Curiosity got the better of the father and son. In 2000, they bought the hulk. The tractor didn’t have many strong suits, but its engine — a flathead Ford V-8 — was at the top of the list. Norbert, 75, had worked with Ford tractors years earlier and liked their engines. If nothing else, the two reasoned, they would get an engine out of the deal.

The first order of business was to figure out what they had hold of. A serial number tag solved that mystery: The tractor was a 1938 Topeka Hi-Way Mower Model C4 tractor. At that point, the mowing tractor became a prime candidate for restoration. “Seeing the serial number and tags,” Meredith says, “we knew it wasn’t manufactured by a homemade company and it was probably pretty unique. So we decided to restore it.”

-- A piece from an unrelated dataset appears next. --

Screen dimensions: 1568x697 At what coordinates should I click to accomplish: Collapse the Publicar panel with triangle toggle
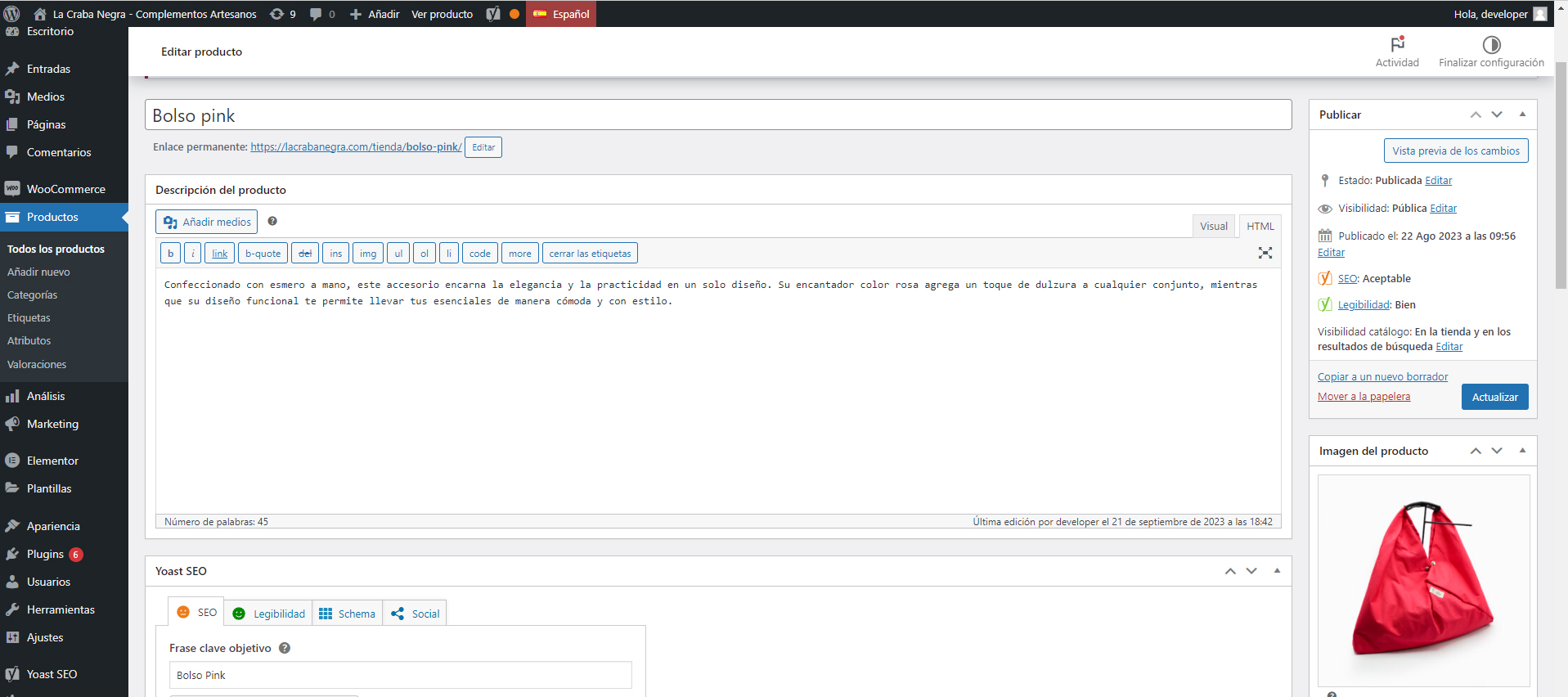pyautogui.click(x=1522, y=115)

But it had to take its place in line. The Topeka was pushed aside for four years while Norbert and Meredith worked on other projects. “We have about 20 tractors and the same number of stationary gas engines,” Meredith says, “so we always have work to do. I work in construction and my dad is retired, so each winter we choose a project and work on it together for three or four months. Working that way, we’ve restored some fairly rare tractors, like an International Harvester High Crop MV, and some other IH and Ford tractors as well as gasoline engines.”

Design ahead of its time

The unusual Topeka tractor came with a sickle cutting bar. Even more unusual for that era, the sickle could be used at any angle. It could cut hay on level ground and then the bar could be lifted to cut weeds on a steep ditch while the tractor stayed on comparatively level ground — or anywhere in between. Most sickles produced in the late 1930s could be used only in a flat position.

Nearly the entire Topeka Hi-Way Model C4 tractor is made of Ford truck parts, which may account for its “homemade” appearance. The drivetrain is from a Ford truck, as is the flathead V-8 engine. “The frame is a shortened Ford frame, and the steering column is from a Ford truck,” Meredith says. “Except for the sickle, which is from a John Deere, all of the parts are from a 3/4-ton Ford truck.”

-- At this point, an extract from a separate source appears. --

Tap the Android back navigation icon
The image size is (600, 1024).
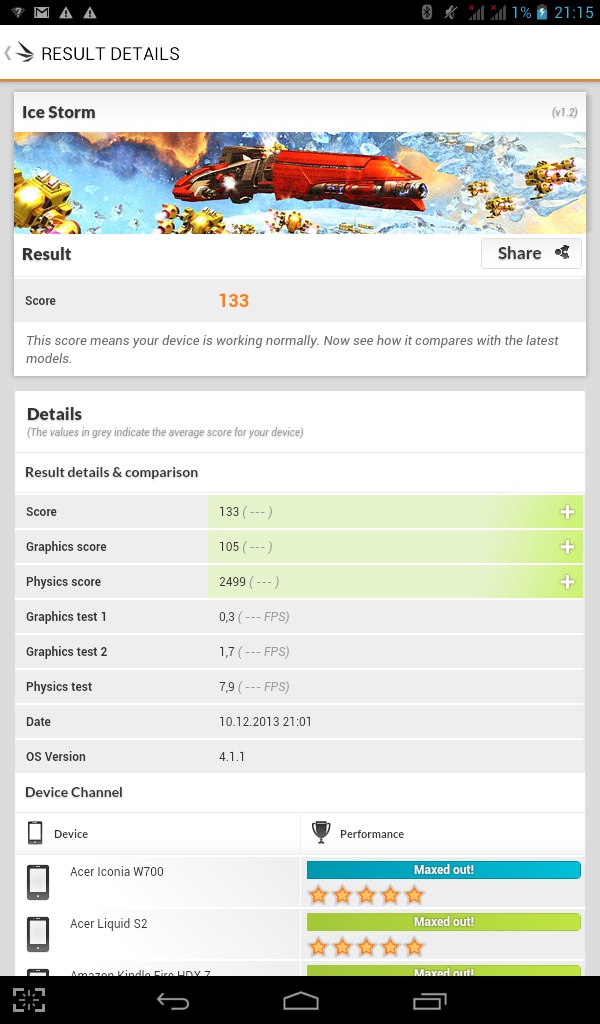click(173, 1000)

And that explains why the Topeka drives like a truck. “It drives pretty decent. You could go down the highway at 40 mph if you wanted to,” Meredith says. “We drive it into town every now and then for a show. It’s like driving an old truck but with nothing protecting you.”

Ready for restoration

When the Witts got it, the tractor didn’t run, Meredith says. “We put on new tires, new paint and decals, and worked on the engine,” he says. “Despite everything being there, we still had to do pretty much everything on it. When we get going on a project, we go through a tractor and make sure everything is nice.”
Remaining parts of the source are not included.